── DOCUMENT EXCERPT
There are ten missions to play over the 5-6 hour campaign, these missions aren’t that long, and require you to play through the whole mission at once, as leaving the game halfway through will result in losing all your progress for that mission- which can be annoying having to restart the whole mission, but due to the length of them, it’s forgivable.
Over the course of these missions you are taken to various places in the universe, focusing on various aspects of the game, allowing you to get to grips with everything. At the start it certainly does feel like a tutorial showing off the games mechanics, but the campaign truly shines as it progresses and you are given more structures to call down, and freedom to tackle the situation. This makes for some interesting fights, as you can’t just run into battle shooting everywhere, you need some sort of strategy, and more often than not you’ll have to change that strategy on the fly to see what works best against your enemies.
The down-side to this Build-and-Battle system, is that it makes all the environments very bare, don’t get me wrong, the environments are good-looking and detailed, it’s just there aren’t many structures, you have to place them, it makes it all feel quite bare. In fact when you are placing near structures, most of the time it’s obvious whether you’ll be able to place a structure, as there simply isn’t enough space, but other times it isn’t quite as obvious as to why you can’t place something somewhere. This problem isn’t a game breaker, but can still lead to losing precious time in a battle against your enemies.
Undoubtedly, Starhawk truly shines when you are playing online. Unfortunately the transition between campaign, multiplayer and co-op can be a little bit jarring. The campaign focuses a lot on the basic structures, and this gets the job done pretty easily in the campaign, but in the multiplayer it’s another story. Of course you need to tweak things to balance out the multiplayer and of course the multiplayer’s action is going to be faster, and the enemies are going to be tougher. Starhawk’s real disjoint is that common structures, like walls, turrets aren’t anywhere near as effective in multiplayer as they are in the campaign.
────
── MATERIAL
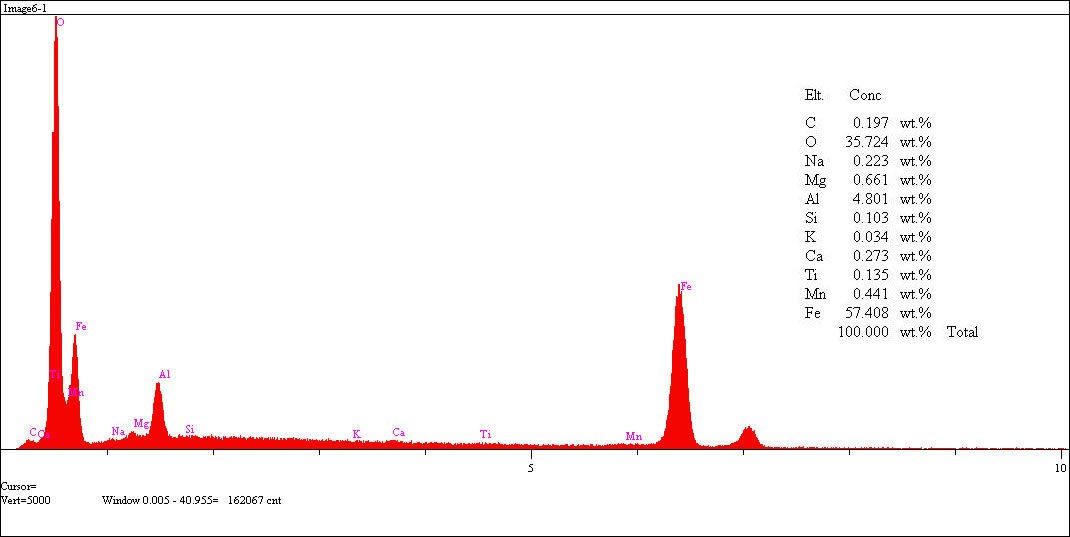Click the K peak marker on the spectrum
Viewport: 1070px width, 537px height.
(356, 434)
────
→ **WRITTEN TASKS**
1. Answer these about the Starhawk review:
(a) How many missions does the campaign contain?
(b) What happens if you leave the game halfway through a mission?
(c) Which common structures does the review name as far less effective in multiplayer than in the campaign?
2. Can you reproduce the stretch of the Starhawk review from "There are ten" through "them, it’s forgivable.", copying it word for word?
Rely only on the Starhawk review for what comes next.

→ **TASK ANSWERS**
1.
(a) Ten.
(b) You lose all your progress for that mission.
(c) Walls and turrets.

2.
There are ten missions to play over the 5-6 hour campaign, these missions aren’t that long, and require you to play through the whole mission at once, as leaving the game halfway through will result in losing all your progress for that mission- which can be annoying having to restart the whole mission, but due to the length of them, it’s forgivable.